Búho and Lechuza may look similar at first glance, but many physical differences set them apart. Firstly, the Búho tends to be more massive and robust than the Lechuza. They weigh around 3.5 pounds on average, while the Lechuza tends to be lighter, weighing around 2 pounds. Additionally, the Búho has longer ear tufts, which are used to break up their outline and make them less noticeable to predators. In contrast, the Lechuza possesses shorter ear tufts or sometimes no ear tufts at all.

The facial disc is another distinguishing feature between the two species. The Búho has a more extensive facial disc than the Lechuza, which serves as a kind of satellite dish to amplify sound during hunting. Also, the Búho’s facial disc is usually heart-shaped and divided by a central vertical furrow. In contrast, the Lechuza has a round facial disc with no furrow.

Behavioral Differences:

The behavior of Búho and Lechuza is another way to tell them apart. Both species are nocturnal, meaning they hunt at night and sleep during the day, but their habitats and hunting methods differ. The Búho is a more versatile hunter and can live in various habitats, including forests, open fields, and even deserts. They are also believed to be more aggressive when hunting and have been known to take down larger prey, including rabbits and some species of raptors.

In contrast, the Lechuza prefers to reside in thick forests or dense woodlands where they can blend in with the environment. They are known to be less aggressive hunters and prefer to hunt small creatures such as rodents, insects, and small birds. Unlike the Búho, the Lechuza is not known to hunt large mammals or other species of raptors.


The calls of Búho and Lechuza are another good way to distinguish between the two species. Búho’s call is usually a loud, deep hoot that repeats in a series of hoots. The Lechuza, on the other hand, has a more drawn-out screech, more like a whinny, followed by a series of shorter notes. Both species have variations in their calls, depending on their location, season, and social behavior.


Búho’s and Lechuza’s habitat preferences also vary greatly. As mentioned earlier, Búho prefers living in various habitats, including forest, open fields, and even deserts. In contrast, Lechuza prefers to live in woodland or forested areas, where their camouflage abilities are most useful. In general, Búho is the more adaptable species, and Lechuza usually restricts itself to subtropical and neotropical regions.
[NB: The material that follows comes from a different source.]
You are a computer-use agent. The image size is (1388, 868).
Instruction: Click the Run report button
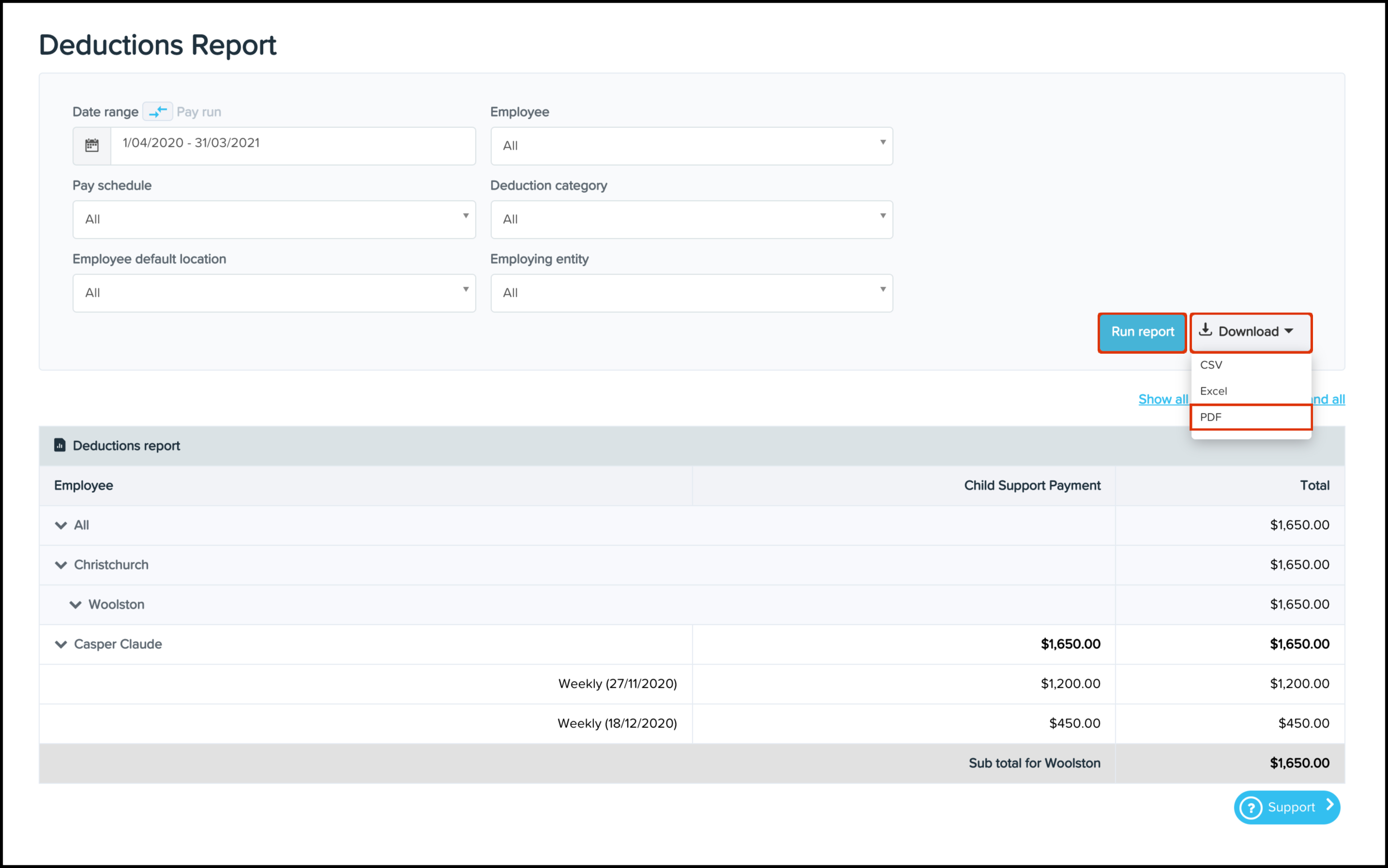tap(1142, 332)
Conservation Status and Legal Protections:

Both species of owls have been faced with habitat destruction and other human-related impacts affecting their populations. Historically, both species of Búho and Lechuza were hunted for food and trade, but now they are protected under many national and international laws, such as CITES (Convention on International Trade in Endangered Species of Wild Fauna and Flora) and the Migratory Bird Treaty Act. Currently, the Búho has varying conservation statuses depending on the subspecies, ranging from “least concern” to “endangered.” Meanwhile, the Lechuza has been listed as “of least of concern” by the IUCN (International Union for Conservation of Nature).

Final Thoughts:

In conclusion, the Búho and Lechuza are two owl species commonly confused but which exhibit significant differences in their appearances, behaviors, vocalizations, habitat preferences, and conservation status. It is essential to recognize these differences to ensure the protection of these magnificent birds of prey. With proper conservation efforts, we can help these species thrive and continue to fascinate us with their mystery and beauty.

Keywords: Búho, Lechuza, physical differences, behavioral differences, vocalization, habitat, conservation status, protected, law, conservation efforts.